Ever since decentralized currencies came into fruition, they have posed an existential threat to a government's ability to control the purse strings of its citizens -- which is important to prevent illicit activities such as money laundering. In China, this lack of control coupled with the growing rate of crypto-induced bankruptcies led to the swift imposition of sweeping reforms. All trades of legal tender (i.e., Yuan) into cryptocurrencies and vice versa, as well as all Initial Coin Offerings (ICOs) were made illegal. The resultant lack of legal exchanges and ICO activity meant crypto-mining was the last remaining pillar propping up this intangible edifice. Today, China holds around 70 percent of the world's crypto-mining capacity, predominantly due to: easy access to the hardware (i.e., Nvidia processors which are locally manufactured) essential to crypto-mining operations, cheap cost of labor, and crucially, cheap and bountiful energy via massive coal and hydroelectric power plants.
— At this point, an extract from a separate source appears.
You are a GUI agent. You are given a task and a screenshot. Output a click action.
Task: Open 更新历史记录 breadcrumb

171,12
A recent report now suggests that the Chinese government, more specifically the National Development and Reform Commission (NDRC), intends to ban all crypto-mining activity as well. The report lists cryptocurrency mining as one of 450 activities slated for elimination, citing “wasting resources, polluting the environment, being unsafe, or not adhering to law” as the primary reasons, and they wouldn't be wrong on the pollution front -- a study in the journal Nature Sustainability suggests bitcoin alone was set to consume more energy in 2018 than the country of Denmark.
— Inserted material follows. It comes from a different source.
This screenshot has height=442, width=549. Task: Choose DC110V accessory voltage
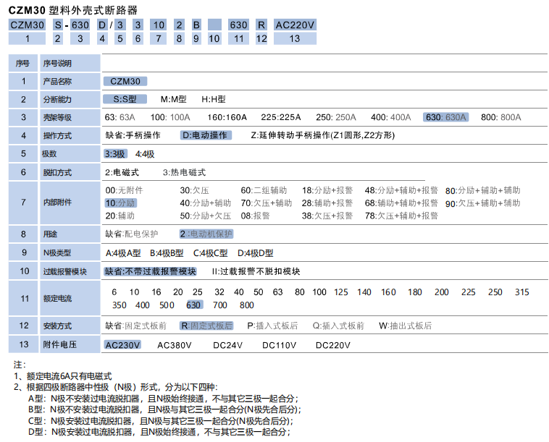click(279, 345)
So does this spell disaster for crypto as we know it? Well, not quite, and here's why: (1) China's largest and most visible miners, such as Bitmain's Antpool, will be forced to explore new locations for mining operations specifically where renewable power is cheap and abundant to keep costs low and win favor with the regulatory entities governing these jurisdictions, (2) Mining activity is more likely to become more decentralized and safer, as large Chinese mining pools who dominated the networks, are dismantled into smaller factions, (3) Crypto-miners could use this as an opportunity to pivot into work that is deemed more crucial to the overall success of the ecosystem i.e., blockchain scalability (speed of the network) and interoperability (cross chain information movement) solutions. Such benefits could catalyze adoption rates by addressing the underlying environmental, safety, infrastructural, and centralisation issues that have plagued crypto since its inception. Additionally, a recent survey by Harris Poll for Blockchain Capital suggests, the overall sentiment towards crypto relative to other investable assets is positive with 21% of respondents preferring Bitcoin over government bonds, 17% over stocks, 14% over real estate and 12% would invest in Bitcoin before investing in gold. Finally, although it is still argued whether the NDRC was implying a outright ban or more oversight on mining activity, the resultant benefits fueled by positive market sentiment towards crypto could mean great things to come.